Task prompt: Up to and including the line with "领事服务 (1235, 200)", output the records exactly as they appear.

Records from a dataset
▼
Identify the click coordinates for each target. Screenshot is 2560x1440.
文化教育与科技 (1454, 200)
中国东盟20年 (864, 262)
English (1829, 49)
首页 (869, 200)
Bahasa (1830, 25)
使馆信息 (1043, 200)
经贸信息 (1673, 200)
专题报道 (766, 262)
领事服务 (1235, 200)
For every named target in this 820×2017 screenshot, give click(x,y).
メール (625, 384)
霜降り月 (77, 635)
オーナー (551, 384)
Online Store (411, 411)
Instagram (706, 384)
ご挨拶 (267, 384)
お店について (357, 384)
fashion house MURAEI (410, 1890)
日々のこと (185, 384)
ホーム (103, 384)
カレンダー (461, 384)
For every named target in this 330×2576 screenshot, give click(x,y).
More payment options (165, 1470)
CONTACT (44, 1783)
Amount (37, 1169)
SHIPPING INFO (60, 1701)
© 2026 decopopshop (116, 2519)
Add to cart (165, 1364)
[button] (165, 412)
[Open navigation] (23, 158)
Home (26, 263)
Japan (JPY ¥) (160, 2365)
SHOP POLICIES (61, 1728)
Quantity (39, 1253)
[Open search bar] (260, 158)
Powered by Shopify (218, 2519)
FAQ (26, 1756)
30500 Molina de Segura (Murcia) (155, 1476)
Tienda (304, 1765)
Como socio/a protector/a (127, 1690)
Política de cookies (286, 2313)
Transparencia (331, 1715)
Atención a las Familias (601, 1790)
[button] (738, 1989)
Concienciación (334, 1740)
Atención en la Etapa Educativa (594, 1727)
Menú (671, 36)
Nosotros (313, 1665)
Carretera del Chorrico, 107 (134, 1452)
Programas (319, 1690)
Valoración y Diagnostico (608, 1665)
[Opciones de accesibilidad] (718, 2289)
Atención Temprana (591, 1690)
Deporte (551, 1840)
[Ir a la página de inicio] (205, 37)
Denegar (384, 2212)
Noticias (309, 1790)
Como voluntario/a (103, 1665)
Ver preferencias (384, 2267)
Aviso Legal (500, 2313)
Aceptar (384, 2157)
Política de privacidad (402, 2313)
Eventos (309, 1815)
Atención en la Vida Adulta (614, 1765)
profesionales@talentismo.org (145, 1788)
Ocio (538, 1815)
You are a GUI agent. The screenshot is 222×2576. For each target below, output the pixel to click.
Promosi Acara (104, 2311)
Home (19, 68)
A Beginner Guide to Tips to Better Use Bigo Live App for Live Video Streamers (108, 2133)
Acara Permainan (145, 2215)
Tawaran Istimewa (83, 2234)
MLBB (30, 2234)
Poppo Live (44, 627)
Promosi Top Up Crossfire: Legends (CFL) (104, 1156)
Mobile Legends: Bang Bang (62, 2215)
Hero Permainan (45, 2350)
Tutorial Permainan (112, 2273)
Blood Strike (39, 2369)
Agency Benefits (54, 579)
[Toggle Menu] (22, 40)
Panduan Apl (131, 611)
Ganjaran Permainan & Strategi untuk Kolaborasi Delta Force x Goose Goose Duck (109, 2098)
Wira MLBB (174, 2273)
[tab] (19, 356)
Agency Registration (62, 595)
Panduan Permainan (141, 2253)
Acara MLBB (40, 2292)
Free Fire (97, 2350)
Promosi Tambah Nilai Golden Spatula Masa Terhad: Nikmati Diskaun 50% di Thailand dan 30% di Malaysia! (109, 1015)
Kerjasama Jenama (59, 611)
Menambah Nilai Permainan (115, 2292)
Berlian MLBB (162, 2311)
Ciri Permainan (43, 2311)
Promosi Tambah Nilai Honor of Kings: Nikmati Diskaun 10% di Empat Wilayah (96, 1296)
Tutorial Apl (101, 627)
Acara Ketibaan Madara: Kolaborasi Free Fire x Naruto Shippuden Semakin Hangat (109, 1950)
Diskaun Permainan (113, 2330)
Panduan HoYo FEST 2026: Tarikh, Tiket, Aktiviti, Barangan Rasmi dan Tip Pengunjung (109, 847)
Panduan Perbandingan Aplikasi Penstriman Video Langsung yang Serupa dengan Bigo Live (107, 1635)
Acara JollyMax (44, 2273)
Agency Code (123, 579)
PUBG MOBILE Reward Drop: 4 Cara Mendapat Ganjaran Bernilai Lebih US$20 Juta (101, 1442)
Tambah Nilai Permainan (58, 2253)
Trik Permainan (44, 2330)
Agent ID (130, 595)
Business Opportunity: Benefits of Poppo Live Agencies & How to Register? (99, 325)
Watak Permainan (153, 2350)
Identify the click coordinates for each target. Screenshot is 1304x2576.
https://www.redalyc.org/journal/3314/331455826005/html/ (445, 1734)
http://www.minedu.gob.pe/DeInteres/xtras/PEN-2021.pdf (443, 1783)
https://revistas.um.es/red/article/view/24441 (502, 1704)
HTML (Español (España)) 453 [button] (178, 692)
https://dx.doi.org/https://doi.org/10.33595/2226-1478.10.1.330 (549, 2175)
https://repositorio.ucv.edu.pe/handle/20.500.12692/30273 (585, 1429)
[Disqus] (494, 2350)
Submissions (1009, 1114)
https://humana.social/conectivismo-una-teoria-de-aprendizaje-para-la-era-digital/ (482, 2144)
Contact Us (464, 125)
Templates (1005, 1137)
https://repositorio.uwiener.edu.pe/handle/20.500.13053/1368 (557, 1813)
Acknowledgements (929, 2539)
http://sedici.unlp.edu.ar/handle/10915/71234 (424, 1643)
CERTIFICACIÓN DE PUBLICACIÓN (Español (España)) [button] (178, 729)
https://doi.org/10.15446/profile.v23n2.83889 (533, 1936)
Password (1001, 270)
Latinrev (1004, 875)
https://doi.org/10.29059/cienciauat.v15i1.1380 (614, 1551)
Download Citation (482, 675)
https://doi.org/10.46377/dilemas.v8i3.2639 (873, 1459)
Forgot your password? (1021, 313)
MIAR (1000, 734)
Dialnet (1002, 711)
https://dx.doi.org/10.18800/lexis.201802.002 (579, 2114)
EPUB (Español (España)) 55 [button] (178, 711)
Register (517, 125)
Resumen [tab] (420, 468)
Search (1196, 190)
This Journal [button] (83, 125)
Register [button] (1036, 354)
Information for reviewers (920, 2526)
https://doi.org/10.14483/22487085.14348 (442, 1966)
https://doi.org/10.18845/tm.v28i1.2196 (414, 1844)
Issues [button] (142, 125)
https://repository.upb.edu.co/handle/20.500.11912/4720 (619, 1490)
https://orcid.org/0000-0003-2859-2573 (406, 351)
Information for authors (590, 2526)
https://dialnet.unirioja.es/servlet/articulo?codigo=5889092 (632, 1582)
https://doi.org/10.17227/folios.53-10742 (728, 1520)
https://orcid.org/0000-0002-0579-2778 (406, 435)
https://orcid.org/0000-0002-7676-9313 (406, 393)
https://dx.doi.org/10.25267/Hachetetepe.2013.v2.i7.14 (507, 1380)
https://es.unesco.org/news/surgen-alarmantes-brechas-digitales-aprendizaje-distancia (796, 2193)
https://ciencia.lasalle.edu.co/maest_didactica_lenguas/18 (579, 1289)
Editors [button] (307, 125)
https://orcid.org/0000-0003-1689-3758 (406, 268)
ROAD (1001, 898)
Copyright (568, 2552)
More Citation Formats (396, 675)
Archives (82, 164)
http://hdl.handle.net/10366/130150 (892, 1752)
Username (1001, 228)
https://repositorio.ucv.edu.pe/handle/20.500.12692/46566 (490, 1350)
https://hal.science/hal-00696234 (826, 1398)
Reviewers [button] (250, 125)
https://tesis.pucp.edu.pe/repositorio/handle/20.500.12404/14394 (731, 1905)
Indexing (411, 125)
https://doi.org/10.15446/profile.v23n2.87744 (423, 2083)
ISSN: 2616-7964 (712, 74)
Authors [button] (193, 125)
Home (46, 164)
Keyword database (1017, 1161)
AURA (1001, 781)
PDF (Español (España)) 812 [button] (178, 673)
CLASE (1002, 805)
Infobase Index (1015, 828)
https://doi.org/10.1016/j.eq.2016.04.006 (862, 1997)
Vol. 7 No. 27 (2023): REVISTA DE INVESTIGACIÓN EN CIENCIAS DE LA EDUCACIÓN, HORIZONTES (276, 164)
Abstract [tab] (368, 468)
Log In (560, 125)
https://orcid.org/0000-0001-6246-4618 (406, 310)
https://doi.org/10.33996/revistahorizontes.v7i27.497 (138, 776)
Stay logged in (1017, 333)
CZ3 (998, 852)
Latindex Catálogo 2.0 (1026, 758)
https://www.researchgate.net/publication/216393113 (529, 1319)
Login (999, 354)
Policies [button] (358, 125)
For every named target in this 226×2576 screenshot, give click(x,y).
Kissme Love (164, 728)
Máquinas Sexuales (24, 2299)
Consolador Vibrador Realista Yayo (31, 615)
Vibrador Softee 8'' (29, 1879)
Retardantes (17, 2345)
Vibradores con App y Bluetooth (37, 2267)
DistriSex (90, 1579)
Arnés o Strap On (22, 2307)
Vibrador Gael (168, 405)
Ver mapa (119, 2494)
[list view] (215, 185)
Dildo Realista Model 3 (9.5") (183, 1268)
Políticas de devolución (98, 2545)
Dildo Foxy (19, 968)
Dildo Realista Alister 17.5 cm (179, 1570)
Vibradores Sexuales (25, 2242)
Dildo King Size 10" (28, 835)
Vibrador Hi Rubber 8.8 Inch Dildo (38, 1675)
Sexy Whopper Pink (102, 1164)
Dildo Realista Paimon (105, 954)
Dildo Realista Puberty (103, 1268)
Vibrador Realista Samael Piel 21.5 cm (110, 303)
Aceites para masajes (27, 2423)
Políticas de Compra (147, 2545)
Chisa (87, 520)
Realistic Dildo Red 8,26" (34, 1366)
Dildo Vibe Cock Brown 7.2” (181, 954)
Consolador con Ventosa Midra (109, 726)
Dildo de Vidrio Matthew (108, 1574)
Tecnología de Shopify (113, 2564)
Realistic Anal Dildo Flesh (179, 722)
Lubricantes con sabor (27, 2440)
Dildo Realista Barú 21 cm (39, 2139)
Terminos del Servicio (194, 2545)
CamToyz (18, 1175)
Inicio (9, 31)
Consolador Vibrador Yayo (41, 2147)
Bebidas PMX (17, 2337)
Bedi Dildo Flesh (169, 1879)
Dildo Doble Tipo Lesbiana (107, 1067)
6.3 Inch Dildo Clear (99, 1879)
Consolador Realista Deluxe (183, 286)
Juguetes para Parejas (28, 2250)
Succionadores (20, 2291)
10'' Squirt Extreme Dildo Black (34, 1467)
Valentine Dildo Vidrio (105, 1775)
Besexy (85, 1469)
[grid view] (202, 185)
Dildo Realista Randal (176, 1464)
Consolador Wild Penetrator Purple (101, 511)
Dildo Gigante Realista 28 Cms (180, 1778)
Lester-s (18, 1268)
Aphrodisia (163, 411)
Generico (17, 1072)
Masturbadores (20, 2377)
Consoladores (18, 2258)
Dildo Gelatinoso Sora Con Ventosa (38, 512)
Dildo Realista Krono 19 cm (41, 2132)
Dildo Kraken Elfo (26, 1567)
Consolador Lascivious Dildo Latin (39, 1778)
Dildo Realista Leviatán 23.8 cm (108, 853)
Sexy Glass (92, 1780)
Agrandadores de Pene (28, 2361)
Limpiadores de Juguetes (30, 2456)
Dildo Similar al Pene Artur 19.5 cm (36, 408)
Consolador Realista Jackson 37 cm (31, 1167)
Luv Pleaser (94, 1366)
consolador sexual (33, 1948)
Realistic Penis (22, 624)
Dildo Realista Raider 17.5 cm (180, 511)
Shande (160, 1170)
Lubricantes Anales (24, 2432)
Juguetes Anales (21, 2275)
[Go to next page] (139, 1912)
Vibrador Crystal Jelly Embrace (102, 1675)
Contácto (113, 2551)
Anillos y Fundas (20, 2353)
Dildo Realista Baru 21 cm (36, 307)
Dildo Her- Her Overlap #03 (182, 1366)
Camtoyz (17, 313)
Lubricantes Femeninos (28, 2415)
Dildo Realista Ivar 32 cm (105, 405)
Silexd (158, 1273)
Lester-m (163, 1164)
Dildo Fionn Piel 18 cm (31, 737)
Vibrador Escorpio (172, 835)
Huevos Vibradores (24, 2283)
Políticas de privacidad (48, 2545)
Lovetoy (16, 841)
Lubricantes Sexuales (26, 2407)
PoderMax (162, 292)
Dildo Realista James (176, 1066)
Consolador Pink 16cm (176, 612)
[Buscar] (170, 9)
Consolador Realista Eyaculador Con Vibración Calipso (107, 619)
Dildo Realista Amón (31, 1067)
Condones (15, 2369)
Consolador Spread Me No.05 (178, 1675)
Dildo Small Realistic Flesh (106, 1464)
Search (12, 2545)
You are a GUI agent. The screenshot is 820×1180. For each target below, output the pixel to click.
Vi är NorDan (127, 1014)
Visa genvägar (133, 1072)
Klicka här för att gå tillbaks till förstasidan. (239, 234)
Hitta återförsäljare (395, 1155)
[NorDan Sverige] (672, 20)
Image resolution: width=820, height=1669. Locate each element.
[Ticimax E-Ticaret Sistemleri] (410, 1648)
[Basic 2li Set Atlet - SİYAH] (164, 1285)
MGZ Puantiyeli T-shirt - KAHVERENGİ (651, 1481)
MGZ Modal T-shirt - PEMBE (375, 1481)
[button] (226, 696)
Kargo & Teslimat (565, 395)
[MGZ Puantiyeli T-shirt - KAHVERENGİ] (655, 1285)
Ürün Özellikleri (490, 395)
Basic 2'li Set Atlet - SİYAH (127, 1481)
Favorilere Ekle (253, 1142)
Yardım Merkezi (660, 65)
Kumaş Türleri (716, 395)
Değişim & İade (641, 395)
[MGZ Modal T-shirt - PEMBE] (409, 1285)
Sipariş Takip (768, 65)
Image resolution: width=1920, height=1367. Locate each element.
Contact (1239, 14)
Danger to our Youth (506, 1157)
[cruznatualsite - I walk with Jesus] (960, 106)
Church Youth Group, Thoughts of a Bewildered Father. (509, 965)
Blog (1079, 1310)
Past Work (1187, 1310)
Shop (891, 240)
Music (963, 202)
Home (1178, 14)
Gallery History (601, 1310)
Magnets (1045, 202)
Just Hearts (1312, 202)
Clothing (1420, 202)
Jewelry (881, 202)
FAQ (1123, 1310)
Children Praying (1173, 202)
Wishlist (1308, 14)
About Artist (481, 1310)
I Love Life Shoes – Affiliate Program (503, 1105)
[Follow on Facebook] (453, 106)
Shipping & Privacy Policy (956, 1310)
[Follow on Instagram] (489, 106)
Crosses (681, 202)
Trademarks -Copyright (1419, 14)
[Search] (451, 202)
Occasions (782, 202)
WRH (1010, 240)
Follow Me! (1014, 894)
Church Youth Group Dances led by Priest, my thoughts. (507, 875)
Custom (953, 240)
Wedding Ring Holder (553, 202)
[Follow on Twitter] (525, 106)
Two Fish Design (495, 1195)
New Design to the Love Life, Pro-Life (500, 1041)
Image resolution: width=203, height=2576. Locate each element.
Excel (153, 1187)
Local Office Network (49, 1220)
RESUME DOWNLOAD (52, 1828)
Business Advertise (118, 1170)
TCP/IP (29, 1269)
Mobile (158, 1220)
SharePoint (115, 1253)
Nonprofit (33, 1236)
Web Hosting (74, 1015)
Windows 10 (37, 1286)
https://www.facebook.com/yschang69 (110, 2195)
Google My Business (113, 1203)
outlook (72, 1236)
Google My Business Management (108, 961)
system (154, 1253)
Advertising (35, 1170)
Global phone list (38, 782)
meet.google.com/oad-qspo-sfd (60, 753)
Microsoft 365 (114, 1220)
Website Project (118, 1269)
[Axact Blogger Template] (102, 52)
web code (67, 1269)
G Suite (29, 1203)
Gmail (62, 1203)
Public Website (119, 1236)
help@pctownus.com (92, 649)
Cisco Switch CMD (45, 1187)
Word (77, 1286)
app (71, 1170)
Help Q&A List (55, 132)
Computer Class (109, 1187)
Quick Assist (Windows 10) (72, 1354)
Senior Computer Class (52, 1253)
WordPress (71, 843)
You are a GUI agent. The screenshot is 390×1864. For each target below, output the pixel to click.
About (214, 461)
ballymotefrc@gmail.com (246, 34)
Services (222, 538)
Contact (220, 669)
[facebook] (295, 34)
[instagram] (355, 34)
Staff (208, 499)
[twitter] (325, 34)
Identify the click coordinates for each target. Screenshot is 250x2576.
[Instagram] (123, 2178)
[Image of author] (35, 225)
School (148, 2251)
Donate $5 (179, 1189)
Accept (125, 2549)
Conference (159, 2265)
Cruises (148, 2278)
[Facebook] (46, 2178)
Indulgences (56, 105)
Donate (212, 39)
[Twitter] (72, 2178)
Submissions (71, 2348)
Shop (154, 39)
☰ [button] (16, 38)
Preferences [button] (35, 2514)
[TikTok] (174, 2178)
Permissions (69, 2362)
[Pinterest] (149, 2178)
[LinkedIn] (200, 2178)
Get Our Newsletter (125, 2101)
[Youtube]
▲
Result of this task:
Identify the click coordinates for each target. Screenshot is 2560x1440.
文化教育与科技 (1454, 200)
中国东盟20年 (864, 262)
English (1829, 49)
首页 (869, 200)
Bahasa (1830, 25)
使馆信息 (1043, 200)
经贸信息 (1673, 200)
专题报道 (766, 262)
领事服务 (1235, 200)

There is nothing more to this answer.